» **What is needed**
Copy the article about Howard Abramson's op-ed from the words "The trucking crowd" through "a skeleton’s face.", replacing "bible" with "gospel".

Provided passage section start

Howard’s End?
Imagine if the former editor and publisher of the Journal of the American Medical Association wrote an op-ed in the New York Times charging the physician community with being a threat to public safety, the AMA with blocking regulators’ efforts to make physician practices safer, and Congress with coddling doctors?
The trucking crowd was treated to this type of surreal scene nine days ago when Howard S. Abramson, who spent 16 years as editorial director of Transport Topics, which is owned by the American Trucking Associations (ATA) and considered trucking’s bible, penned a piece for the Times’ op-ed page excoriating the industry for “consistently” resisting efforts to improve road safety, and Congress for doing the “trucking industry’s bidding by frustrating” the regulators tasked with overseeing it. The column had the headline “The Trucks Are Killing Us,” and a drawing of a truck’s cab with a grill in the shape of a skeleton’s face.
If something was needed to shake off the summer slumber, this was it. Abramson, who also spent a number of years as Transport Topics’ publisher before leaving ATA in 2014, was blasted across the trucking spectrum from the executive offices of ATA to other trade journals. It became, for a couple of days at least, the talk of the somewhat clubby transportation journalism fraternity of which Abramson was a part, and who many still know well.

Provided passage section end
Extracted information section start

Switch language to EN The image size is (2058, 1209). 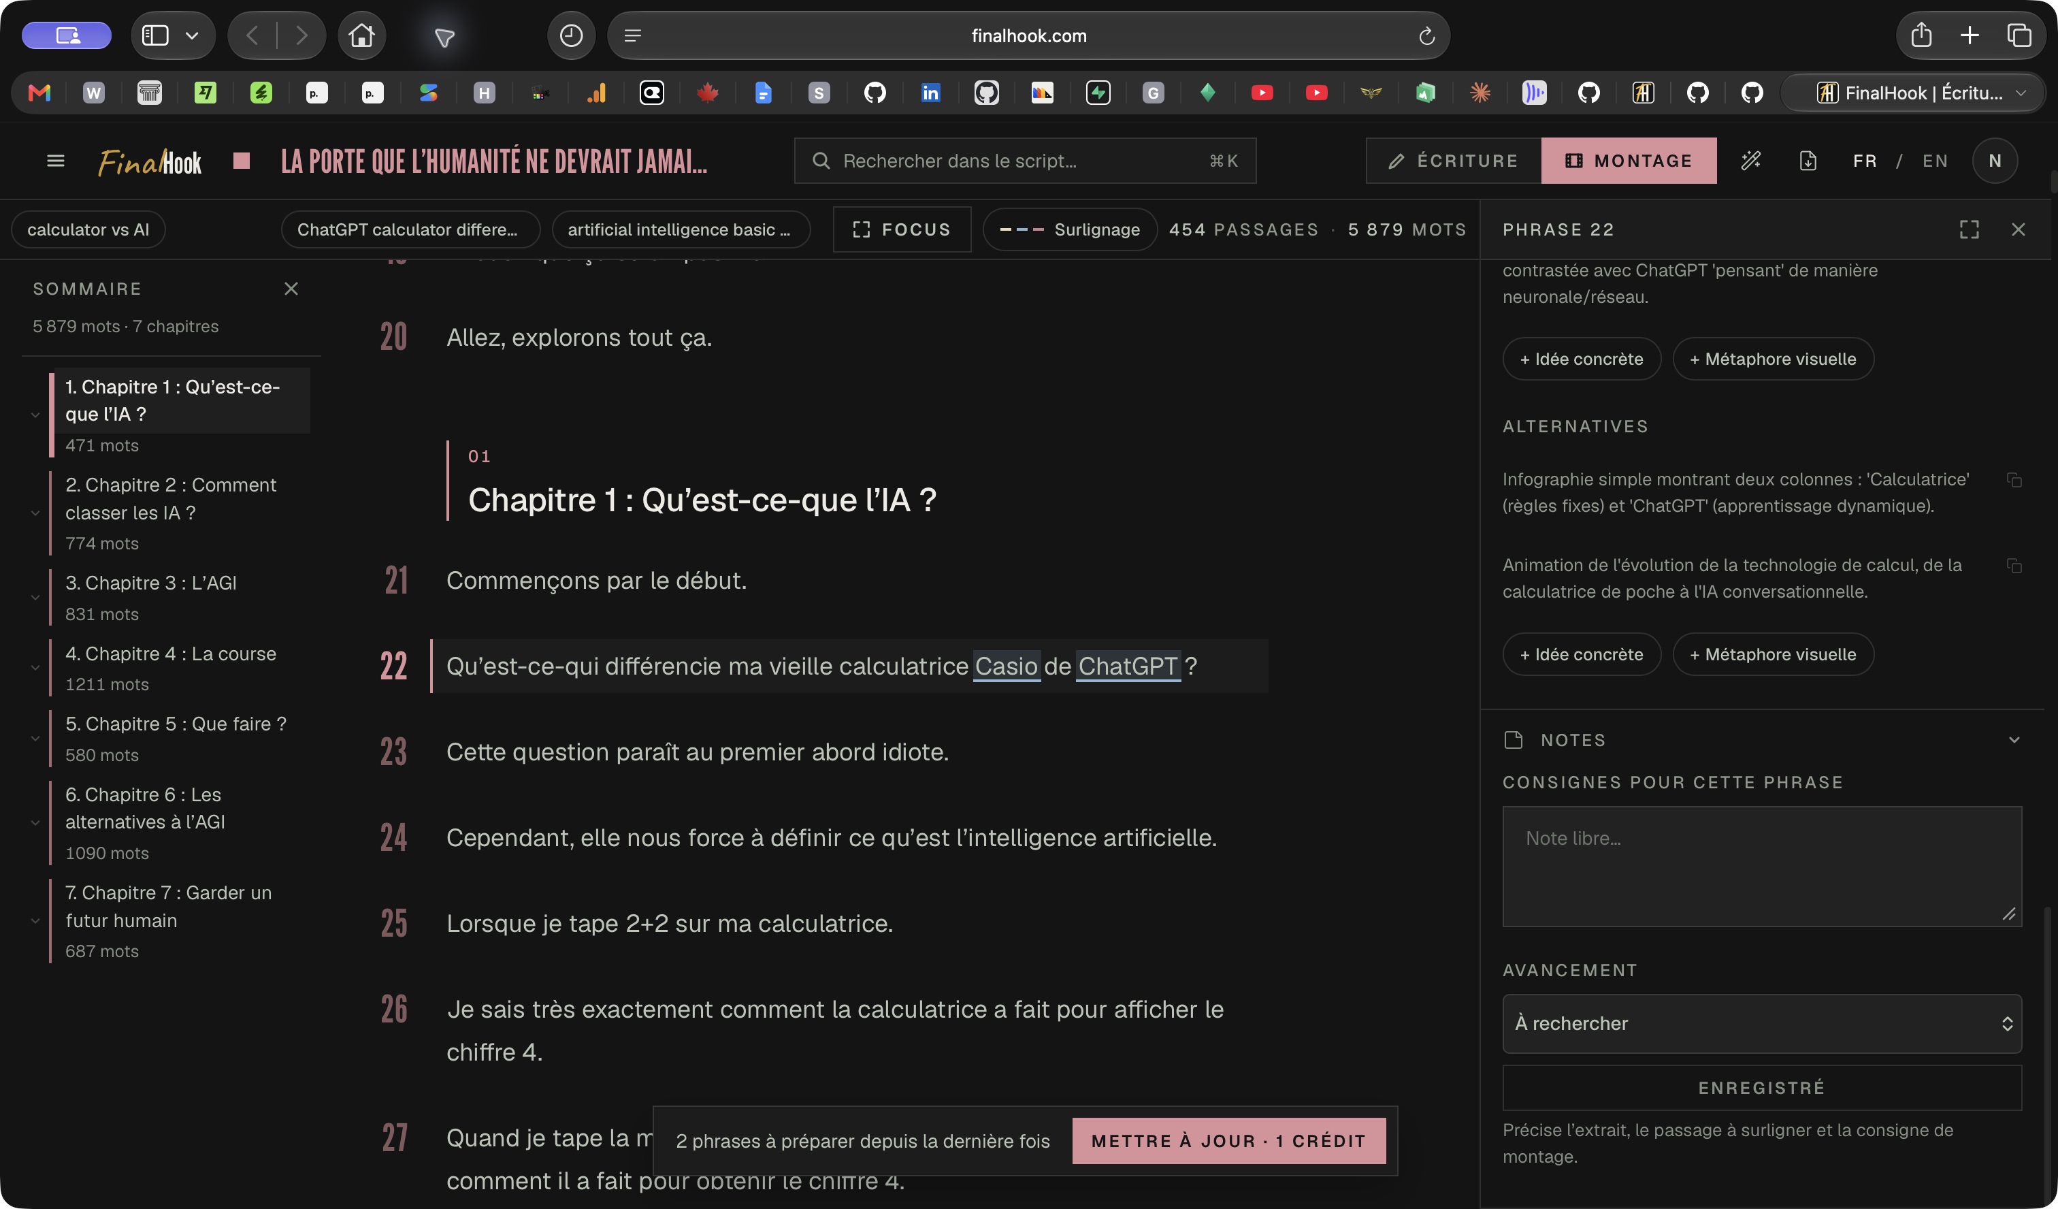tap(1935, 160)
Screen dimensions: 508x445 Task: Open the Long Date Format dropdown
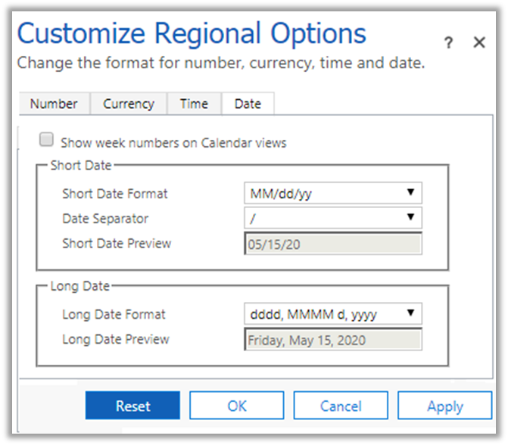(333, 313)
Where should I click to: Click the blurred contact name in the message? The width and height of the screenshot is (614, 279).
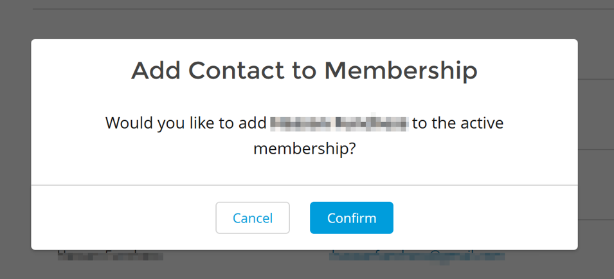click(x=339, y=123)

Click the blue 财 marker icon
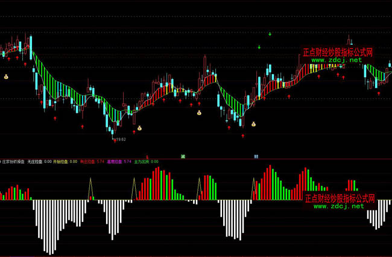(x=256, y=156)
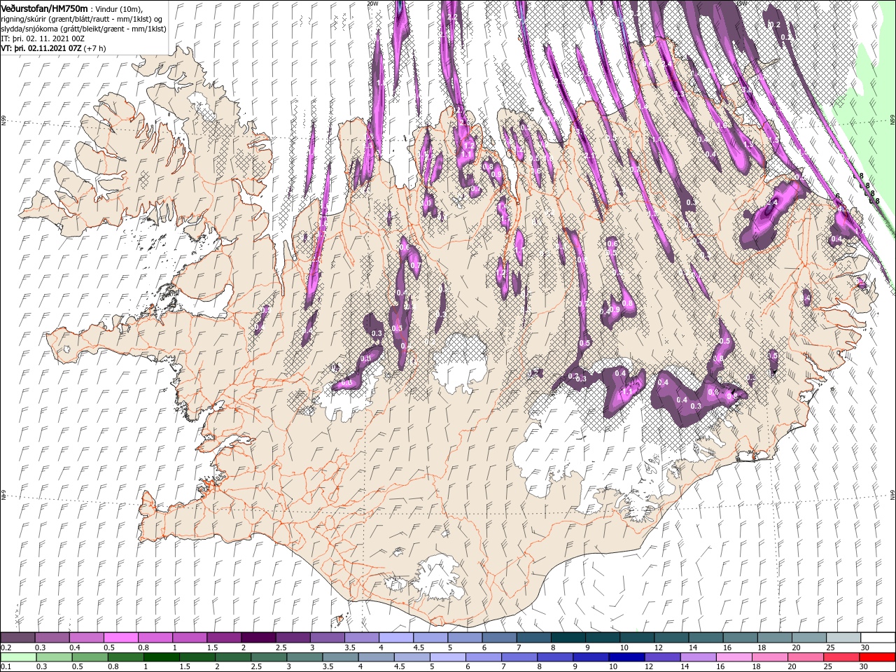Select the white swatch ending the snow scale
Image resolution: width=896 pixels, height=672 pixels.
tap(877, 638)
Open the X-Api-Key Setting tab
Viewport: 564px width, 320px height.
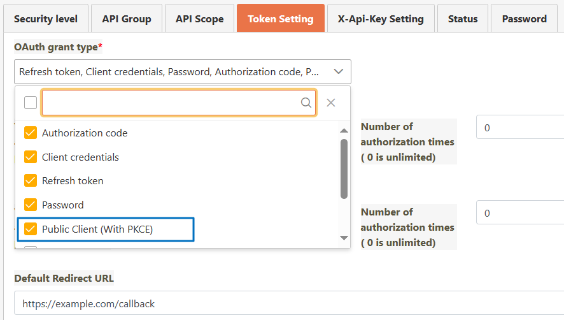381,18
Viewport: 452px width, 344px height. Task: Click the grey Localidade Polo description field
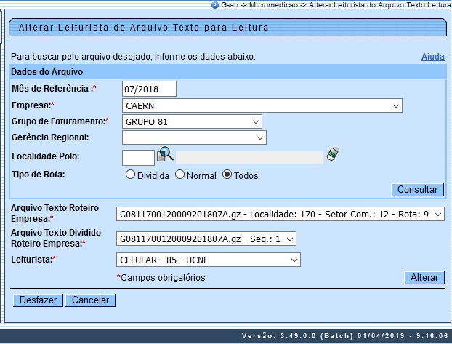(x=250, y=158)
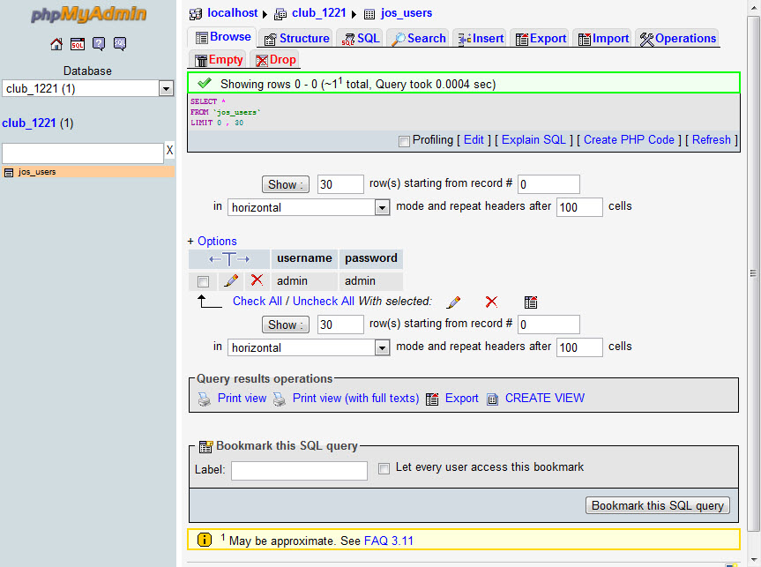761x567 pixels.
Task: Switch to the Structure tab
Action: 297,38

Extracted information section end

» **Written solution**
The trucking crowd was treated to this type of surreal scene nine days ago when Howard S. Abramson, who spent 16 years as editorial director of Transport Topics, which is owned by the American Trucking Associations (ATA) and considered trucking’s gospel, penned a piece for the Times’ op-ed page excoriating the industry for “consistently” resisting efforts to improve road safety, and Congress for doing the “trucking industry’s bidding by frustrating” the regulators tasked with overseeing it. The column had the headline “The Trucks Are Killing Us,” and a drawing of a truck’s cab with a grill in the shape of a skeleton’s face.